今回の活動は、昨年3月に九段下の千秋文庫で発見された1枚の絵がきっかけ。江戸時代の庭絵師によって描かれたものと思われるこの絵には、美濃高須藩(岐阜)・松平邸の屋敷や現在もその姿を残す策(むち)の池、車輪が描かれた車力門など、江戸時代の四谷荒木町が写し出されていた。鈴木さんをはじめ、同NPO理事長の鈴石弘之さんや事務局長の大澤延行さん、四谷ひろば会長の望陀宣夫さんら7~8人のメンバーが集まり、昨年夏から月1回のペースで活動している。
ジオラマ作りでは、荒木町の地形図を基に厚さ5ミリの段ボールを等高線に沿ってカットして張り合わせた土台を製作。紙粘土で細かい高低差を調整しながら覆っていく。3回目の作業となったこの日は、ジオラマの中心に位置する大きな池の仕上げと現在もその姿を残す策の池、杉や桜、紅葉などの樹木を製作した。
荒木町には昭和30年ごろまで松平の末裔(まつえい)が住んでおり、新宿通りから靖国通りまで下る坂には、西側に松平摂津の守の屋敷があったことから略して付けられた「津の守(つのかみ)坂」の名が残る。1983(昭和58)年には花柳界が消滅し、その後飲食店が増え始め栄えてきた。

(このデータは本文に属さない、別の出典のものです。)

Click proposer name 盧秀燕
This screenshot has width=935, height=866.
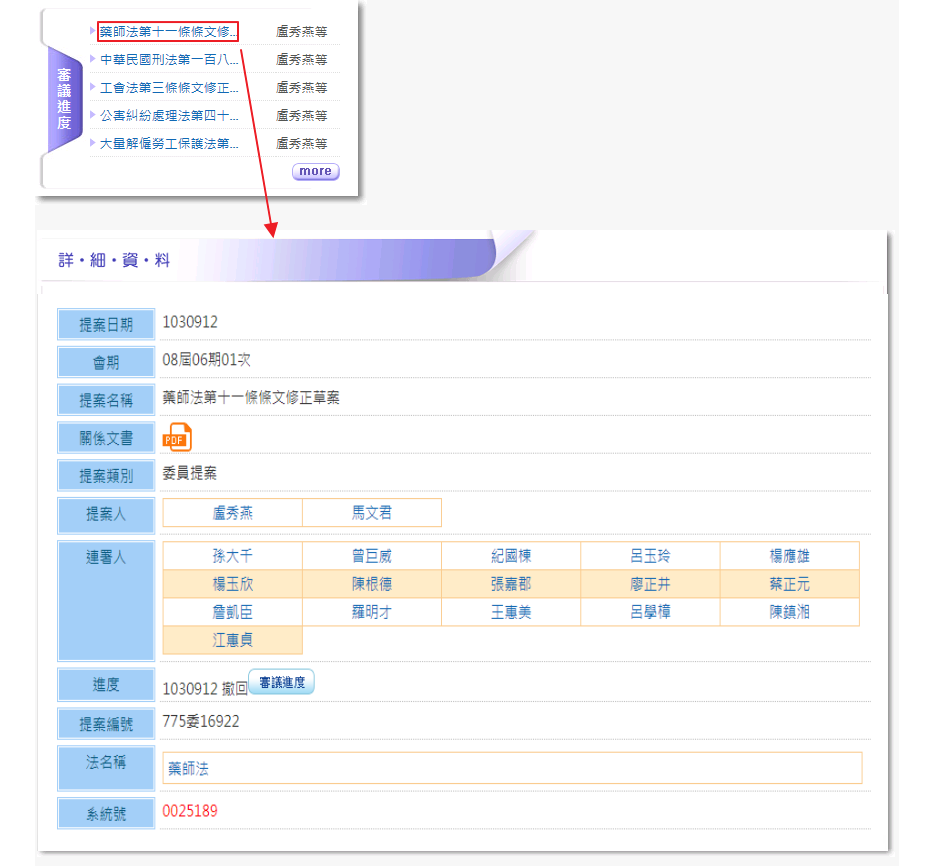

「駅から離れているのにもかかわらずこれだけの飲食店が集まっているこの街の面白さの原点はここにあると思っている」と鈴木さん。「ジオラマを作りことで少しでも興味を持ってくれる人がいればうれしい」と笑顔を見せる。
ジオラマ作りは、今夏の完成を目標に活動を続けていく。